Le froid persistant fait émerger, comme d'un marasme enfoui et presqu'oublié, des réalités sociales que nous n'aimons pas voir : chez nous, certains sont exclus de la satisfaction de besoins élémentaires d'une vie humaine vécue dans la dignité. A plusieurs reprises la semaine dernière, j'ai passé des heures à essayer d'aider, de diverses façons, des personnes souvent isolées et qui crevaient littéralement de froid, incapables d'acheter le pétrole nécessaire à chauffer un minimum leur habitation. La solidarité paroissiale est en marche, et avec d'autres - et en premier avec les pouvoirs publics - je suis sûr que cette crise du froid nous permettra non seulement d'aider ponctuellement ces personnes, mais, mieux encore, de voir quelles mesures à plus long terme peuvent être entreprises.
Le froid persistant mobilise aussi, donc, des solidarités : voir l'initiative de la RTBF. Et la générosité de téléspectateurs qui, émus comme nous le sommes tous, répondent. A ma grande joie, et presqu'à ma grande surprise, cela signifie d'abord que nos concitoyens sont encore touchés par la misère de ceux et celles qui vivent à côté d'eux. L'individiualisme ambiant en aurait, quelquefois, fait douter. Mais non : finalement, nous sommes généreux. Certes, la spontanéité du don ne règle pas tout - les Belges, contrairement aux Français, ne sont guère des théoriciens de la chose sociale et des mouvements du capital! Mais cette spontanéité, qui probablement ne survivra pas au froid, nous permet d'abord d'être optimistes quant au coeur humain, capable de compassion. C'est déjà énorme!
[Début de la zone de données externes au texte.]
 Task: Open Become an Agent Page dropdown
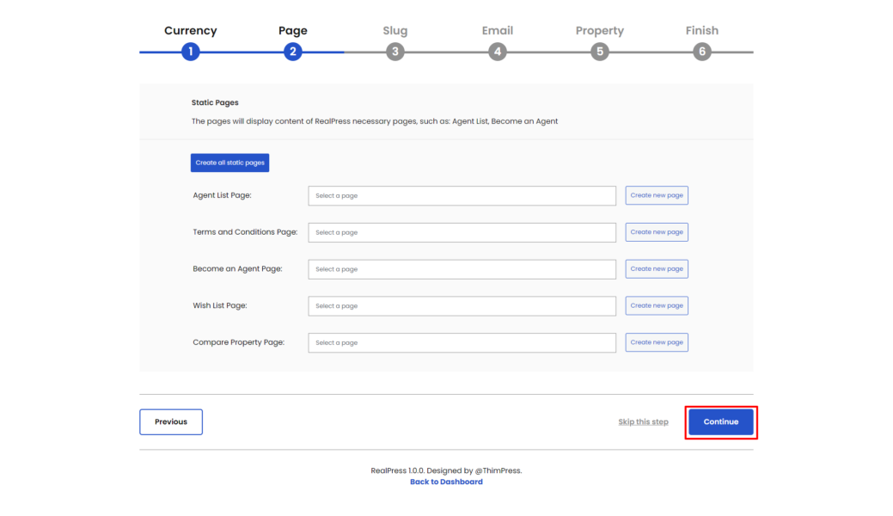(462, 269)
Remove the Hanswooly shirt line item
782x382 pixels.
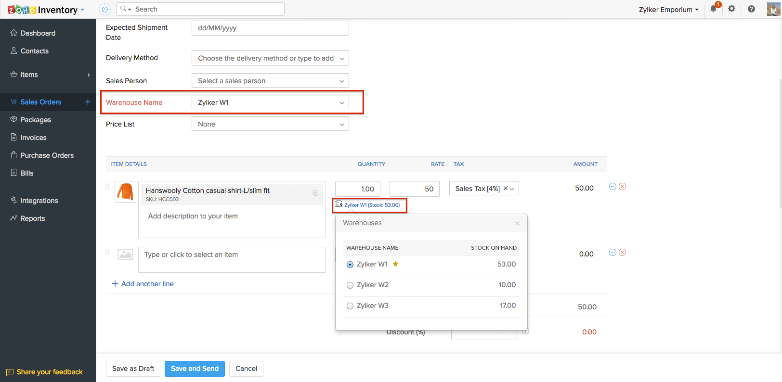point(622,187)
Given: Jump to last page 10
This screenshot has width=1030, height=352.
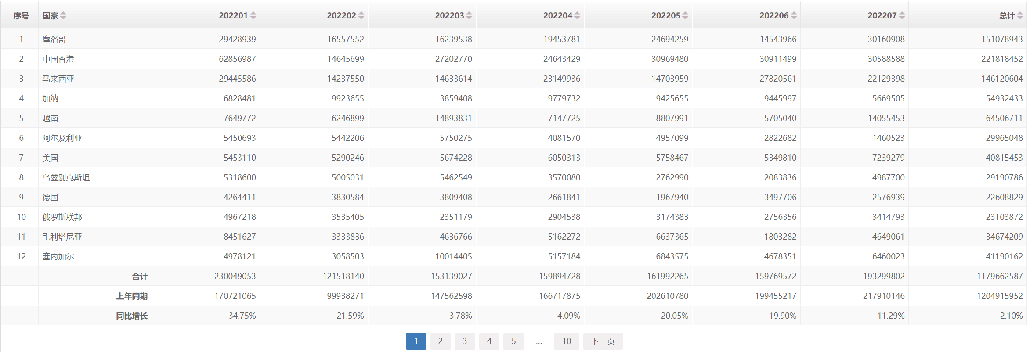Looking at the screenshot, I should click(x=566, y=341).
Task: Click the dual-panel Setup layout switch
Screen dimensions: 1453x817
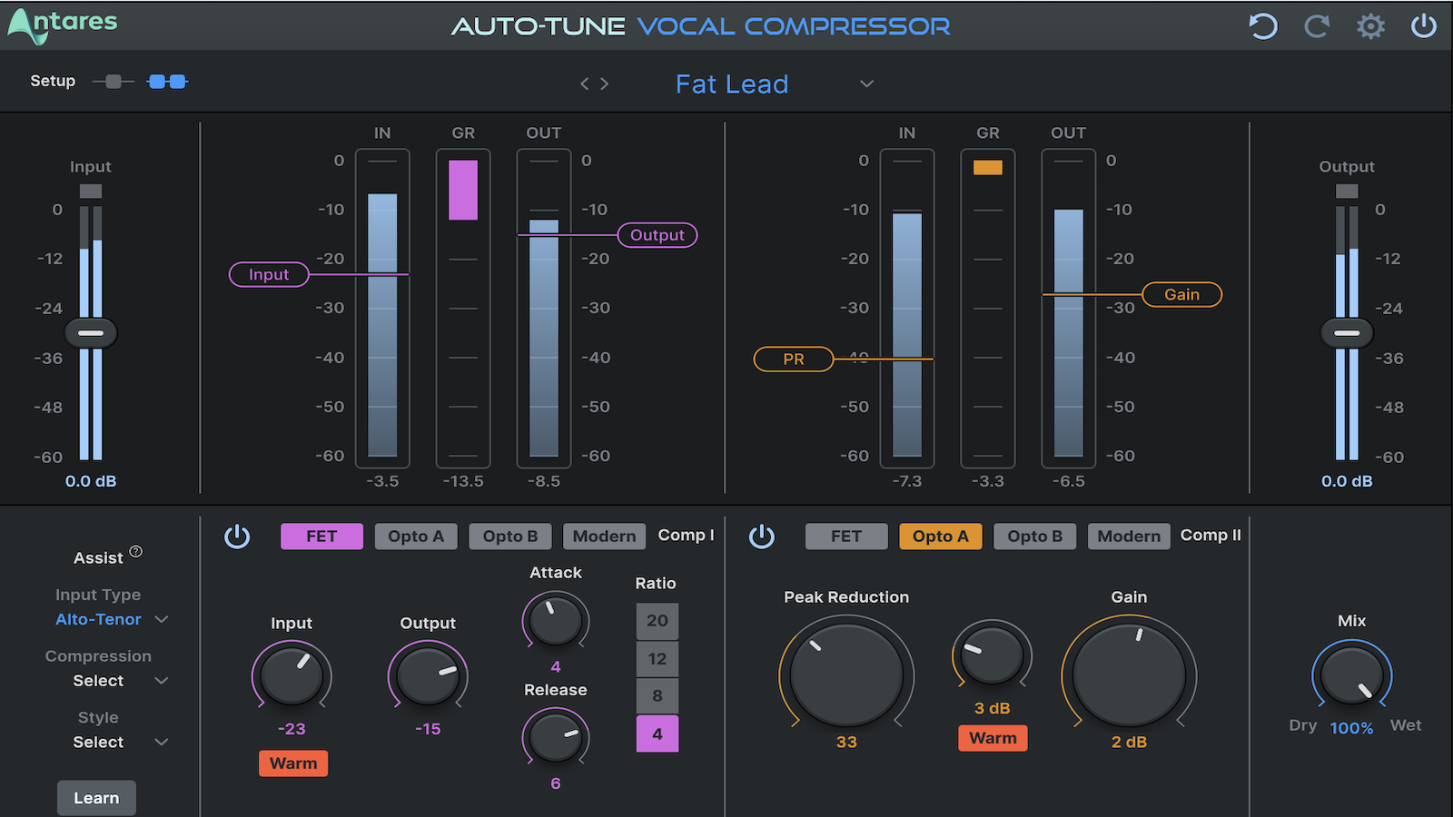Action: [168, 81]
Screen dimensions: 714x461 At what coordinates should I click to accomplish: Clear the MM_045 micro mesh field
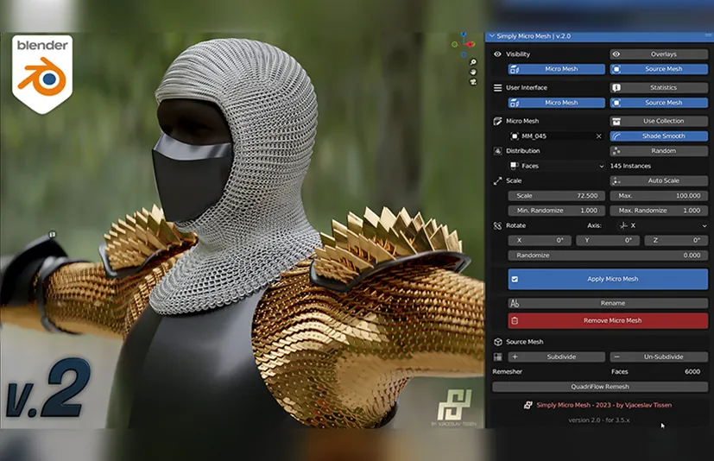(598, 136)
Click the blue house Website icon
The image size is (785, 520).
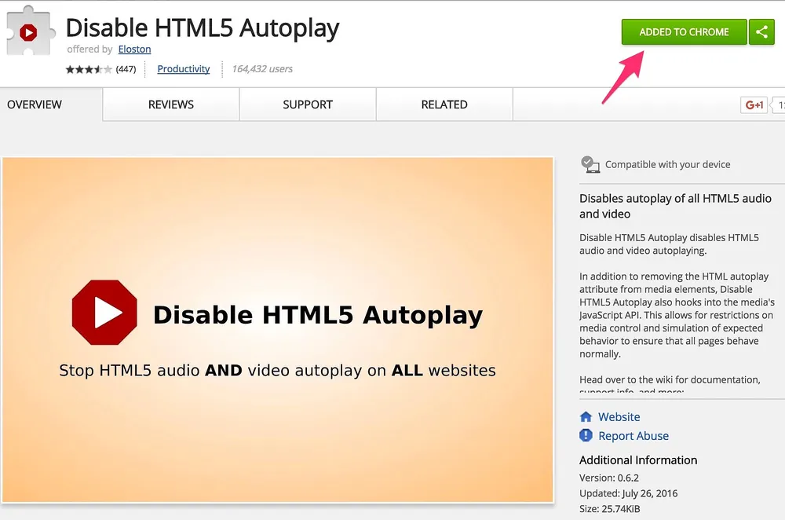click(x=586, y=417)
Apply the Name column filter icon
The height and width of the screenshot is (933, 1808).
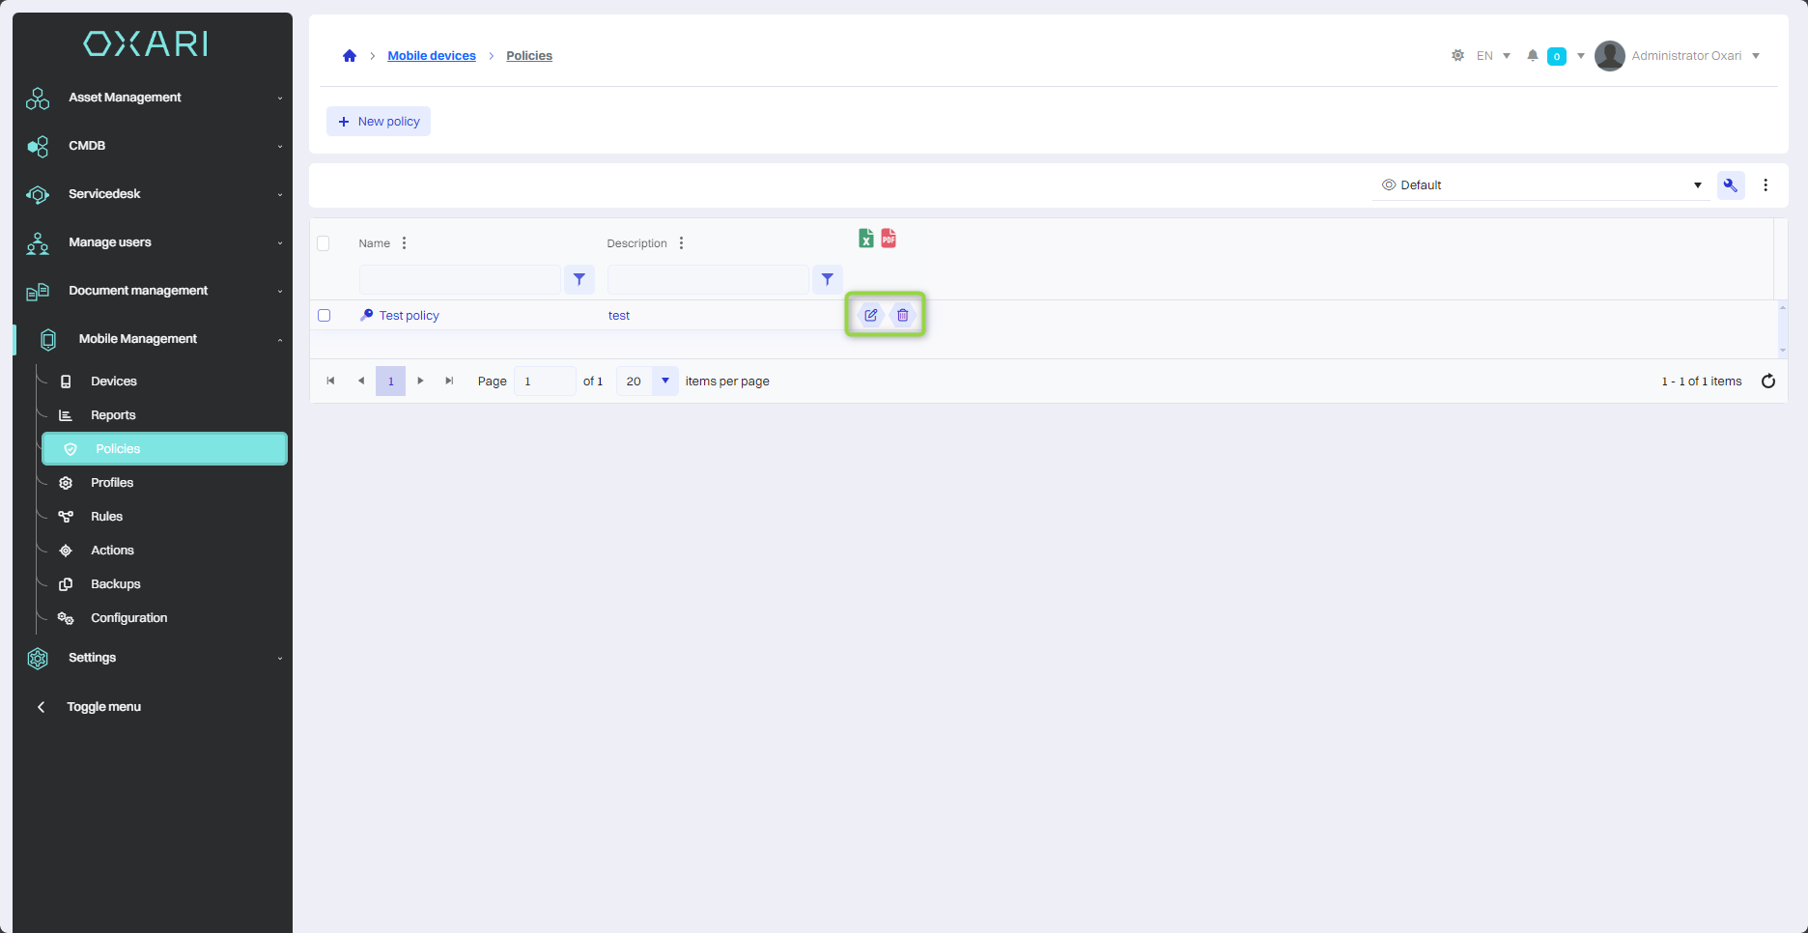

Elle dit aussi autre chose : que la générosité n'est pas l'apanage des chrétiens. Se soucier de l'autre, en prendre compassion, est certes identitairement chrétien, mais pas spécifiquement chrétien. On n'est pas chrétien sans cela, mais le coeur de la foi n'est pas là. Le coeur de la foi, c'est le Christ, et ce qu'il révèle de la compassion du Père - tenez, dans l'évangile de ce dimanche par exemple (Mc 1, 40-45), lorsqu'au début de son ministère public Jésus touche le lépreux et qu'il en devient lui-même indésirable, exclu. Alors, il raconte mieux que par n'importe quelle parole ce qu'est Dieu, un Dieu qui n'a pas peur de la contagion, de la maladie contractée chez les hommes, mais qui se laisse toucher par elles pour en guérir ceux qu'il vient visiter. Voilà notre spécificité - elle ne se réduit pas à une admirable philanthropie, même si elle en prend les chemins. Elle raconte quelque chose de Dieu, de son amour, et les célèbre, en célébrant la grandeur de l'homme visité dans sa misère par l'agenouillement de la miséricorde.